4. Limitations and Assumptions

• Only a standard GMA™ style, stringer class, wooden pallet design was investigated in the study.
• PDS can only run analysis up to 38.1 mm top deck board thickness, so the scenarios requiring top deck boards thicker than 38.1 mm were not simulated. Therefore, the color grading system was applied to show the comparison between these different scenarios.
• Due to the functional limitations of PDS™ regarding top deck thickness increases, the correlation between pallet stiffness (kg/mm top deck deflection) and the amount of wood material that needed to be added was not investigated.

5. Conclusions

The key findings of this study were as follows:

• The benefits of increasing a pallet’s top deck thickness to reduce the corrugated board grade diminish as the initial stiffness of the pallet increases.
• There were more opportunities to optimize unit load designs when the ECT values between the different board grade levels were lower.
• There were more possibilities of decreasing board grade when the initial board grade was higher, and/or when the box size was smaller, mostly due to the heavier weight of these unit loads, which caused greater pallet bending. Pallets made of Kiln-Dried Southern Yellow Pine are less likely to be able to be optimized using the investigated methods because of the limited deck board thicknesses that can be cost-effectively manufactured from the available raw materials.

Therefore, this study suggests that companies that use low stiffness pallets or have unit loads of heavy boxes could have more opportunities to optimize their unit loads by increasing the top deck thickness of their pallets.

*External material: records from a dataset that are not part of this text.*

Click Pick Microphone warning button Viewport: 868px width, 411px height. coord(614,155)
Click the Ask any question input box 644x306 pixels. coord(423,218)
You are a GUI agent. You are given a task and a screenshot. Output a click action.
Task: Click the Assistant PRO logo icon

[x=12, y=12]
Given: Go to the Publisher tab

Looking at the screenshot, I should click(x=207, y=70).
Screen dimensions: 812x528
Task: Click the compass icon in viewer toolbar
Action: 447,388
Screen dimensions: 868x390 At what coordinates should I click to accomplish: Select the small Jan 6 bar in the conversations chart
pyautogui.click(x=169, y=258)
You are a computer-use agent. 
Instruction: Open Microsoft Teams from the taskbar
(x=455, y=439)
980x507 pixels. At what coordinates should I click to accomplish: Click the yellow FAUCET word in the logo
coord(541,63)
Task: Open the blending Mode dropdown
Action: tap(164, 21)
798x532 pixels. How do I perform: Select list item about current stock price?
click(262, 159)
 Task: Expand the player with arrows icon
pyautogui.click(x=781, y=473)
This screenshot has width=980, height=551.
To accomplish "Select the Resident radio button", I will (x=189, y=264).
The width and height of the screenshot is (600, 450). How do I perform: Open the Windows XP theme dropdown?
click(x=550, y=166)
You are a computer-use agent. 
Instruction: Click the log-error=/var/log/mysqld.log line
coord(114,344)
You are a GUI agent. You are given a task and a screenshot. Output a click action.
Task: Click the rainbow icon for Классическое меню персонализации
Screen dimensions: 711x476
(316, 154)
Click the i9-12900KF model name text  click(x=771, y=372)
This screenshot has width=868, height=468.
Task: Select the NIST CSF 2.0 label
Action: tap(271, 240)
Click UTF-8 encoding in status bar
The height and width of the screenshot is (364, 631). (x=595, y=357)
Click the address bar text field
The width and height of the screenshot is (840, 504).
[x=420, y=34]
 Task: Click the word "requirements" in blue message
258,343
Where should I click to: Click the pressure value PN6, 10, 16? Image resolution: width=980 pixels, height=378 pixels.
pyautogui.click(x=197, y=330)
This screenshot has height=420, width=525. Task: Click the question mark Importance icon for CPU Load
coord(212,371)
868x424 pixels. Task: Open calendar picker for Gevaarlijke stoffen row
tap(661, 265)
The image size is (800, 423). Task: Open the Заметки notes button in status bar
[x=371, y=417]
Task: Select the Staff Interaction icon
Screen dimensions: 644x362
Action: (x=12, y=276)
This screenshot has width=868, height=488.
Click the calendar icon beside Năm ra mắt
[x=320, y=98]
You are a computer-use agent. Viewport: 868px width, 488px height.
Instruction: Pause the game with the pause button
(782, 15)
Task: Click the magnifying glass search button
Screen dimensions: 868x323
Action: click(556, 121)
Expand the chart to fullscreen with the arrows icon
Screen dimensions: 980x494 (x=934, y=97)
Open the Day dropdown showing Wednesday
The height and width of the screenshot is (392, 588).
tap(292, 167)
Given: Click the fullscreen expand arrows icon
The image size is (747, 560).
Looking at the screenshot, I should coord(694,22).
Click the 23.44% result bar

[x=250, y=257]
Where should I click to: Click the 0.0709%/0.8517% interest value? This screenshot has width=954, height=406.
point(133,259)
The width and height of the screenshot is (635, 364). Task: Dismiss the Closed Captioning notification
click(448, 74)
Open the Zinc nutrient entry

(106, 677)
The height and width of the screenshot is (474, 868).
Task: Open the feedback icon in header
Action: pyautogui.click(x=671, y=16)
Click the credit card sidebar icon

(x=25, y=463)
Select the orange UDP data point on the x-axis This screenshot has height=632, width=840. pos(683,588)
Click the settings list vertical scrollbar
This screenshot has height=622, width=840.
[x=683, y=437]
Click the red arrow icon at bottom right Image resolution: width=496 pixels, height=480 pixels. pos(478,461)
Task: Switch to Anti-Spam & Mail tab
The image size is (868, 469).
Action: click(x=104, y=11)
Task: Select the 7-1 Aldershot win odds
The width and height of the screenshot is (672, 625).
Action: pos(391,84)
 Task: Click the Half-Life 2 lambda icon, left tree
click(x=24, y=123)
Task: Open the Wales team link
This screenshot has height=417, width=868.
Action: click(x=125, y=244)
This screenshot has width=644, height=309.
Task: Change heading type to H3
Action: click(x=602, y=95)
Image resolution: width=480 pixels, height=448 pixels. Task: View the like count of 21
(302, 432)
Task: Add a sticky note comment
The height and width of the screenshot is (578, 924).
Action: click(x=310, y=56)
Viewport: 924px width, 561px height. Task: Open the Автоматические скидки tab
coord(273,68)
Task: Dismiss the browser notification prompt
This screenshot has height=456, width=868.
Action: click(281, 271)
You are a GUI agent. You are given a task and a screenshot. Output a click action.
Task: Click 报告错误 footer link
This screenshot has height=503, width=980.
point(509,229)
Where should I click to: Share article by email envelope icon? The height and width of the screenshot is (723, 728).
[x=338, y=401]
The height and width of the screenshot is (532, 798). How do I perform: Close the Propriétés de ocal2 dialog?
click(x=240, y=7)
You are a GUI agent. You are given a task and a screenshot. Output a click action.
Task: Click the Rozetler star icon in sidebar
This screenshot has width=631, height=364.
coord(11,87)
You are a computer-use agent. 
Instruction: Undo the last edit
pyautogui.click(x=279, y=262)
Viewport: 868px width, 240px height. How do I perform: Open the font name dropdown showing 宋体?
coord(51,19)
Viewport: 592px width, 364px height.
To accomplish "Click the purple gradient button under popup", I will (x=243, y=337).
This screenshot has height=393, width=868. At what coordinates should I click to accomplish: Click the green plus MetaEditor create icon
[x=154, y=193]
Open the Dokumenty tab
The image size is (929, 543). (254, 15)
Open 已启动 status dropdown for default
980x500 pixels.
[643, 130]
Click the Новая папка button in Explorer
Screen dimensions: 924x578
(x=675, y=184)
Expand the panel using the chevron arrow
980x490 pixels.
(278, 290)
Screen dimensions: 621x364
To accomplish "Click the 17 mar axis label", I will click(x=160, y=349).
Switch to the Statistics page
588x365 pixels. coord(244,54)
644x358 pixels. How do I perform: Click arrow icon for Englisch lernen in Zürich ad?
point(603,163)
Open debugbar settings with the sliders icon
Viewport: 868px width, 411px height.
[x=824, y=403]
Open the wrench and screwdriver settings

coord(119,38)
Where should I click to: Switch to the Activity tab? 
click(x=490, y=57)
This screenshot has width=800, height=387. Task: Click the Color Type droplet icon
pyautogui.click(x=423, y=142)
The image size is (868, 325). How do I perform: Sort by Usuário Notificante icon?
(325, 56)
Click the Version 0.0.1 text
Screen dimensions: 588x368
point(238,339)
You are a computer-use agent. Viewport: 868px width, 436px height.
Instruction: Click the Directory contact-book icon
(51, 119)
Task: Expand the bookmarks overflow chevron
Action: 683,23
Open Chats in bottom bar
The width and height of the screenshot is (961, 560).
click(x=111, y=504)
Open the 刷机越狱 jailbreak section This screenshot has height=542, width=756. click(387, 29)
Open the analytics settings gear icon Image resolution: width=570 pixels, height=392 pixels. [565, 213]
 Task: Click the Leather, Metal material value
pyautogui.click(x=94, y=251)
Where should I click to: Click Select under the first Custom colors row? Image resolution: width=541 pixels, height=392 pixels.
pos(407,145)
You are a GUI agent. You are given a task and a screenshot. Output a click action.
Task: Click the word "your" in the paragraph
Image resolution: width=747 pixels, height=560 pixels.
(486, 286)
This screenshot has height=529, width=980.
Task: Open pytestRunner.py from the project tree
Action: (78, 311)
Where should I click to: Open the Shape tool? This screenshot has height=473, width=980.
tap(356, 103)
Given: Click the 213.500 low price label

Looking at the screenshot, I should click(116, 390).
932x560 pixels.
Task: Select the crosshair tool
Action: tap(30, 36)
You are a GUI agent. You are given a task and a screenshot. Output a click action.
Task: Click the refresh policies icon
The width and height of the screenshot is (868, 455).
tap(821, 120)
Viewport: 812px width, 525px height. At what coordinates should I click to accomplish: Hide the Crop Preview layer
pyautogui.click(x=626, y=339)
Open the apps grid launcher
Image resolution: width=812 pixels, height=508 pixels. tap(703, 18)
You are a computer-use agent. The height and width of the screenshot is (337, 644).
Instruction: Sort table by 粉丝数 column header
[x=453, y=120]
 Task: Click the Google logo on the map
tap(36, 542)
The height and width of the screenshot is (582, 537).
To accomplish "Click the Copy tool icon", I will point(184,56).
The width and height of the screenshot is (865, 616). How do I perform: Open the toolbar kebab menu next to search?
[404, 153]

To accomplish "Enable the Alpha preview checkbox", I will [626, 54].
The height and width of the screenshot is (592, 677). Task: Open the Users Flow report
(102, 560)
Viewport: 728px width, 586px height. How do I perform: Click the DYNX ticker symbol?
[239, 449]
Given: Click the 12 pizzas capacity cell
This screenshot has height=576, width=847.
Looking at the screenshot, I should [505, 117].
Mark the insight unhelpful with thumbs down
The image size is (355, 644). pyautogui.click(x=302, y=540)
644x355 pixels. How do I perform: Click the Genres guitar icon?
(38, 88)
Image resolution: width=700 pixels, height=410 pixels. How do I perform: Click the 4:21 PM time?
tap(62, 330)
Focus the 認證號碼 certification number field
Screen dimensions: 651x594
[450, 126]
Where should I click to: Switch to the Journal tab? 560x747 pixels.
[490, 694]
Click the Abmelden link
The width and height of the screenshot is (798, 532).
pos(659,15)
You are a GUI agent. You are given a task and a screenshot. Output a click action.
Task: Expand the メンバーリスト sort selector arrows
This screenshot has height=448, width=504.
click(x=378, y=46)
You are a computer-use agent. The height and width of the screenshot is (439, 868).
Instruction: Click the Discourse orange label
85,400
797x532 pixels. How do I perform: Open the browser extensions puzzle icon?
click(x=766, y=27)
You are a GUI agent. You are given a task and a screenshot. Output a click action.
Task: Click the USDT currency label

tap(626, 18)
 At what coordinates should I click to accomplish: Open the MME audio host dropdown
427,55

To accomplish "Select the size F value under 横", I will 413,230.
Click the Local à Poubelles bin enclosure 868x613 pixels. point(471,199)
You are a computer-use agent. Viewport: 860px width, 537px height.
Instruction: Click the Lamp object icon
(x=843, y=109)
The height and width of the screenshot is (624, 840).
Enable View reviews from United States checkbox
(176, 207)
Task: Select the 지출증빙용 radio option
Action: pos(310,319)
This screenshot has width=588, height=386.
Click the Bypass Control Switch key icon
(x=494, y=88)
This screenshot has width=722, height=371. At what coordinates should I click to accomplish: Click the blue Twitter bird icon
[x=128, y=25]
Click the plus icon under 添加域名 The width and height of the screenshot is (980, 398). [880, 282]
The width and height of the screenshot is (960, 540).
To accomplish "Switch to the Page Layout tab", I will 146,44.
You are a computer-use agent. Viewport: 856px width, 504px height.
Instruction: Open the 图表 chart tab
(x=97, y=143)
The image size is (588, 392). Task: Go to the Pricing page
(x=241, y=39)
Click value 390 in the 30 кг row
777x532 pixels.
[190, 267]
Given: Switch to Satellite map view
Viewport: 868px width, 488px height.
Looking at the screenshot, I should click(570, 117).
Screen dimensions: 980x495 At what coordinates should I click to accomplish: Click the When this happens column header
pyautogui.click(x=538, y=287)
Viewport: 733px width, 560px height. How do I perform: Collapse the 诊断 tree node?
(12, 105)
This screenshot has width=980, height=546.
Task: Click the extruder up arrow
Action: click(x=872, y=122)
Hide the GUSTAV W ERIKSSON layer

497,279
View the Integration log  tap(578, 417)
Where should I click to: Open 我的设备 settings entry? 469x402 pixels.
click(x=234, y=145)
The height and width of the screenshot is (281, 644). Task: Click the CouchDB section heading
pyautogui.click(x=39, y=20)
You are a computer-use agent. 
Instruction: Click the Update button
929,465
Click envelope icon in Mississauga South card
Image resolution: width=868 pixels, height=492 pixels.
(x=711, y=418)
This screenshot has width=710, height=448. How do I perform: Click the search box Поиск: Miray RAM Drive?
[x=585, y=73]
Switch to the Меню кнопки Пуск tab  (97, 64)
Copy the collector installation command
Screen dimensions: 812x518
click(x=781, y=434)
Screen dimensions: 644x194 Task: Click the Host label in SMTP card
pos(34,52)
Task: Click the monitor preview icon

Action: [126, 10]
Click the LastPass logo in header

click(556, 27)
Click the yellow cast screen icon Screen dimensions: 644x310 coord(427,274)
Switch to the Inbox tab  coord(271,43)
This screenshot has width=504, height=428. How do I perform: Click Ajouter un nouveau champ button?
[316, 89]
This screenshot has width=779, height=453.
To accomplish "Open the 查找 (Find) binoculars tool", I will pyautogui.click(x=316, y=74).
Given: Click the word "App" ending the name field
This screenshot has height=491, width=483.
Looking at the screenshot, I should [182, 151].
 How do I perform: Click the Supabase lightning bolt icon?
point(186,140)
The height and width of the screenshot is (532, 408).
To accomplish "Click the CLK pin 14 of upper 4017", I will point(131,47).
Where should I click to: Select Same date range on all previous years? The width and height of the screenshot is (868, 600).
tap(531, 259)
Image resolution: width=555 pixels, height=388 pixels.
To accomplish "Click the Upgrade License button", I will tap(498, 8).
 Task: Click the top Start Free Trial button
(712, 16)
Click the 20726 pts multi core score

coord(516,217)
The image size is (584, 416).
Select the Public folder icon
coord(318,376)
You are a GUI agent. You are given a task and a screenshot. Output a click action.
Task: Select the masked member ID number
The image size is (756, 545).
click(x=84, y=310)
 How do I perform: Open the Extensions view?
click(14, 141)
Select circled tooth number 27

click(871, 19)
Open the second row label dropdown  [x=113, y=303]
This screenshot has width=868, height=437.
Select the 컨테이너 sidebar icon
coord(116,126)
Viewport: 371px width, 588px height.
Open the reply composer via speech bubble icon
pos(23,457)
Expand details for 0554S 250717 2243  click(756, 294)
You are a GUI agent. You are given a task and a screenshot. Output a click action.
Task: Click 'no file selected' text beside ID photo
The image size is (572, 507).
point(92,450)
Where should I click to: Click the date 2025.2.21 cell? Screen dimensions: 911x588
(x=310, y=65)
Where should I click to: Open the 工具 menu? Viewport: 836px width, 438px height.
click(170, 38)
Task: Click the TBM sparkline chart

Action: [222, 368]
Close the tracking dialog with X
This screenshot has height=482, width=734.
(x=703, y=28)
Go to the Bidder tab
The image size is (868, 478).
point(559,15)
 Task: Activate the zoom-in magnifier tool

The study also revealed that changing the top deck board stiffness cannot be done without considering the effects of other factors such as initial top deck board thickness, pallet wood species, box size, and board grade. Therefore, the unit load optimization process that reduces corrugated board grade by increasing top deck stiffness needs to be a holistic process.

The next phase of the project will focus on investigating whether the increase in pallet top-deck stiffness and the resulting reduction in corrugated boxboard grade can create an environmentally beneficial scenario.